1. Santo Frederik dari Utrecht, Uskup dan Martir
Frederik lahir di Frisia, Nederland. Hari kelahirannya tidak diketahui pasti. Pendidikannya berlangsung di Utrecht hingga ia ditahbiskan menjadi imam. Sebagai imam baru, Frederik ditempatkan di Utrecht dengan tugas untuk rnempertobatkan orang-orang di kota itu.
Keberhasilan karyanya di Utrecht menghantarnya ke atas takhta keuskupan Utrecht. Ia ditahbiskan menjadi Uskup Utrecht pada tahun 825. Sebagai Uskup, Frederik berusaha menata keuskupannya dengan sebaik-baiknya dan melayani kepentingan umatnya. Ia juga mengirim banyak misionaris ke wilayah bagian utara untuk mewartakan Injil diantara orang-orang kafir yang ada di sana.
Usaha-usahanya untuk mengkristenkan orang-orang kafir membawanya kepada kematian sebagai martir di Maastricht, Nederland pada tanggal l8 Juli 838. Ada dua alasan yang dikemukakan sebagai dasar pembunuhan atas diri Frederik. Alasan pertama ialah karena Frederik mencela, kebrengsekan hidup moral Judith, permaisuri Kaisar Louis Debonair (814-840). Yudith tidak menerima baik celaan itu dan segera memerintahkan pembunuhan atas Frederik. Alasan lain ialah karena usaha-usaha Frederik untuk mengkristenkan penduduk Walcheren, di wilayah barat daya Nederland, yang masih kafir dan liar, tidak diterima oleh mereka. Karena itu penduduk Walcheren berusaha mencari kesempatan untuk menghabiskan nyawa Frederik. Menurut tradisi, Frederik dibunuh setelah ia merayakan Kurban Misa di Maastricht, Nederland.

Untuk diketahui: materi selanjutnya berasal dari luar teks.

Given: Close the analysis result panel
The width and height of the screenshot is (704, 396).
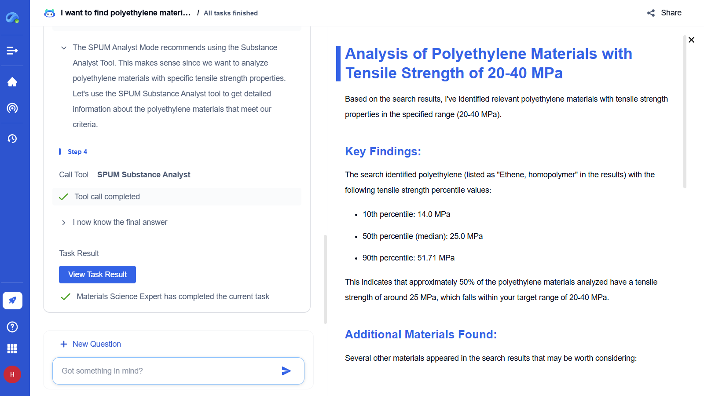Looking at the screenshot, I should tap(691, 40).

    2. Santa Simforosa bersama Putra-putranya, Martir
    Pada masa pemerintahan Kaisar Hadrianus (abad ke-2) terjadi penganiayaan terhadap orang-orang Kristen. Di antara orang-orang itu terdapat ibu Simforosa bersama putra-putranya: Kresensius, Yulianus, Nemesius, Primitivus, Yustinus, Stakteus dan Eugenius. Ibu Simforosa lebih dahulu ditangkap dan ditenggelamkan di dalam sungai setelah dianiaya secara kejam. Beberapa hari kemudian, ketujuh putranya itu pun ditangkap, lalu dianiaya dan dibunuh karena mengakui diri sebagai orang Kristen dan tidak sudi membawa korban kepada dewa-dewi kafir.